An increased expectation of good governance drives Board members to seek additional outside sources of strategic context and financial insights.
Over 70% of respondents reported a need for competitor insights, financial analytics and industry information. These are sought outside of traditional board materials.
Risk oversight by Boards varies substantially and there is a wide range of behaviors. Nearly 25% of respondents state that their Boards don't actively engage in risk oversight. This stands in stark contrast to the 55% of Boards that actively set a risk culture and cascade its policy to management
Almost half of the respondents indicated that they never encrypt their Board materials, and eighteen percent indicated that they only occasionally encrypt their information.
Only thirty percent of respondents were confident that Board members destroy all copies of Board-related emails and documents in accordance with document retention policies.
The study also finds that over half of the respondents indicated that they had been in a situation where Board members had left sensitive documents in public places or had heard of instances of sensitive Board materials being left in public places.
"Corporate governance is becoming ever more complex due to the fluctuating economy, increased regulatory requirements and greater regulatory scrutiny," says Mark Schlageter, managing director, Governance, Risk & Compliance, Thomson Reuters. "This is placing increased responsibility on the Board of Directors and greater demands on accountability and transparency. It is therefore essential that Boards have all the strategic business and industry intelligence they need at their fingertips to ensure they understand the entire picture when making decisions and to have better risk oversight across their organisation."
Greater volume of Board materials
Increased focus on board governance appears driving the volume of board materials to new heights and is presenting a real challenge for Directors and Company Secretaries alike.
The challenge of producing and reviewing board books is growing.
On average, among respondents, 92 board books are created annually, each with an average of 116 pages. This means that Company Secretaries prepare and distribute an average of over 10,000 pages of confidential material to their Boards every year. This number is more than 50% higher than the previous year's survey.
An increased expectation of good governance drives Board members to seek additional sources of strategic context and financial insights. Over 70% of Directors reported a need for competitor insights, financial analytics and industry information – all of which are sought outside of traditional Board materials.

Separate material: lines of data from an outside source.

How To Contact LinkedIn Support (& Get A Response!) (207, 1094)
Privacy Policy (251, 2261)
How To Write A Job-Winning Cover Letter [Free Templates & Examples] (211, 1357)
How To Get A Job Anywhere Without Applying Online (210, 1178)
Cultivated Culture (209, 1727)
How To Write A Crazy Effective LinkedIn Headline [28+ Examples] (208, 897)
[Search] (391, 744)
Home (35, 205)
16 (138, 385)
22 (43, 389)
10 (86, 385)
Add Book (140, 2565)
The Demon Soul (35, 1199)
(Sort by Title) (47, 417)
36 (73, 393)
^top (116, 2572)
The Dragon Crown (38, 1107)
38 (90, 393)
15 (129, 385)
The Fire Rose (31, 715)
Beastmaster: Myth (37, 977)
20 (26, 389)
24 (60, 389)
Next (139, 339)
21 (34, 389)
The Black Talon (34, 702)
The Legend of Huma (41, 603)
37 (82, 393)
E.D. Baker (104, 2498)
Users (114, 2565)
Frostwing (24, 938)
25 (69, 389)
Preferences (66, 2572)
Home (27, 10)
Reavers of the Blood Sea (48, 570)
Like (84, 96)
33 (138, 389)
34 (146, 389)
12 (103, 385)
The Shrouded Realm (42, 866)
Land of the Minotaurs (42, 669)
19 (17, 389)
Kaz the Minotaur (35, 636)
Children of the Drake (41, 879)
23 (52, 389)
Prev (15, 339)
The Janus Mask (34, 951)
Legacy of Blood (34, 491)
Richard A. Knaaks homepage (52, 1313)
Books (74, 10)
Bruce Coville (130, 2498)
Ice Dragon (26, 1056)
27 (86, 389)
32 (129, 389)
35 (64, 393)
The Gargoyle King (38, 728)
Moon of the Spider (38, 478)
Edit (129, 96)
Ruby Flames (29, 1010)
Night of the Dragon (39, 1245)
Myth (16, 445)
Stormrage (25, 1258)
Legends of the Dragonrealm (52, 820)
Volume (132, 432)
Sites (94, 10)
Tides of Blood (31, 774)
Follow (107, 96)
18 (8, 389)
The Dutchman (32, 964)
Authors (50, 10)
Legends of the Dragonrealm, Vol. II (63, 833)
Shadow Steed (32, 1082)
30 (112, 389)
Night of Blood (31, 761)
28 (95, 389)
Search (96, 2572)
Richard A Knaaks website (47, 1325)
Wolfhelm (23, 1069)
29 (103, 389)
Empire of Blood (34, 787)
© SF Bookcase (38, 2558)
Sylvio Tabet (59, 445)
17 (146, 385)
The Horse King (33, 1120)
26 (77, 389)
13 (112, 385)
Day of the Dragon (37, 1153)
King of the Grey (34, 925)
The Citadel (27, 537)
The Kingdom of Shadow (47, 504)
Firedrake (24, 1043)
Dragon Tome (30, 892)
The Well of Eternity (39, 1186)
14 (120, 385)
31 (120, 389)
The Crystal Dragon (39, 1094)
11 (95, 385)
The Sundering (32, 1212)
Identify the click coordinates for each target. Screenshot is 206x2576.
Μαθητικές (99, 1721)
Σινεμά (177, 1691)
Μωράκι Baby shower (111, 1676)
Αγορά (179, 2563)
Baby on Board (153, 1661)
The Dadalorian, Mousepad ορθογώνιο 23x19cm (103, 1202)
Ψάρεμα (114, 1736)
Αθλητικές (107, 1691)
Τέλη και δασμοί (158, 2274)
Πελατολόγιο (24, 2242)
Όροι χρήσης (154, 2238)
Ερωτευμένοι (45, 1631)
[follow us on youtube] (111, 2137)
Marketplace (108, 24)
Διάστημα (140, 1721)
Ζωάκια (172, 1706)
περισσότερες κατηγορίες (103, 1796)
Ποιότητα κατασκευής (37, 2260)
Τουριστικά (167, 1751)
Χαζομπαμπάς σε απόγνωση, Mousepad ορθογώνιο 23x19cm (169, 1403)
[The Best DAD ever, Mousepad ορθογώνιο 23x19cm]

Need for better risk mitigation
Most major corporations surveyed were found to have significant security gaps leaving sensitive board-level information open to information theft and hacking.
In particular, it was found that the majority of respondents are regularly sending confidential board material to their members via courier or through unsecure, noncommercial email addresses.
In addition, the percentage of respondents reporting board members' loss of computing devices or mobile devices to misplacement or theft grew by nearly 100%.
Two-thirds of board documents and communications were also reported to be distributed through a variety of devices and servers, up sharply from the corresponding 2011 survey.
Another vulnerable area is in risk oversight and regulation with a quarter of respondents stating that their boards don't actively engage in risk oversight.
In addition, while over three quarters of respondents acknowledge that their board seeks to remain up to speed on major areas of regulation, only thirty two percent point to the board's adoption of policies, some of which were referred to as "gold-plated".
Board security more critical
Board members are expected to deal with a wide range of issues at both a local and global level and their responsibility for cross-border issues continues to grow. As a result, the majority of board documents and communications are likely contained across a variety of devices and servers (sixty eight percent this year), up from fifty two percent in the 2011 survey.
Board materials are also put at risk by a common Board member practice of printing and carrying documents originally sent electronically, futher exposing an organisation to risk of theft or loss of commercially sensitive documents.
The results also suggest that Directors are using an increased number of mobile devices to access board materials and that most organisations are not tracking all the various computing devices that Board members are using to retrieve and save board documents.
Private mobile devices dominate the use of mobile technology by Boards. Over seventy percent of respondents indicated a BYOD (Bring Your Own Device) reality at the board level, as organisations did not supply Board members with mobile devices specifically for the purpose of board communications. This is an area of considerable risk for Company Secretaries who are not only charged with the creation but also the destruction of confidential board materials.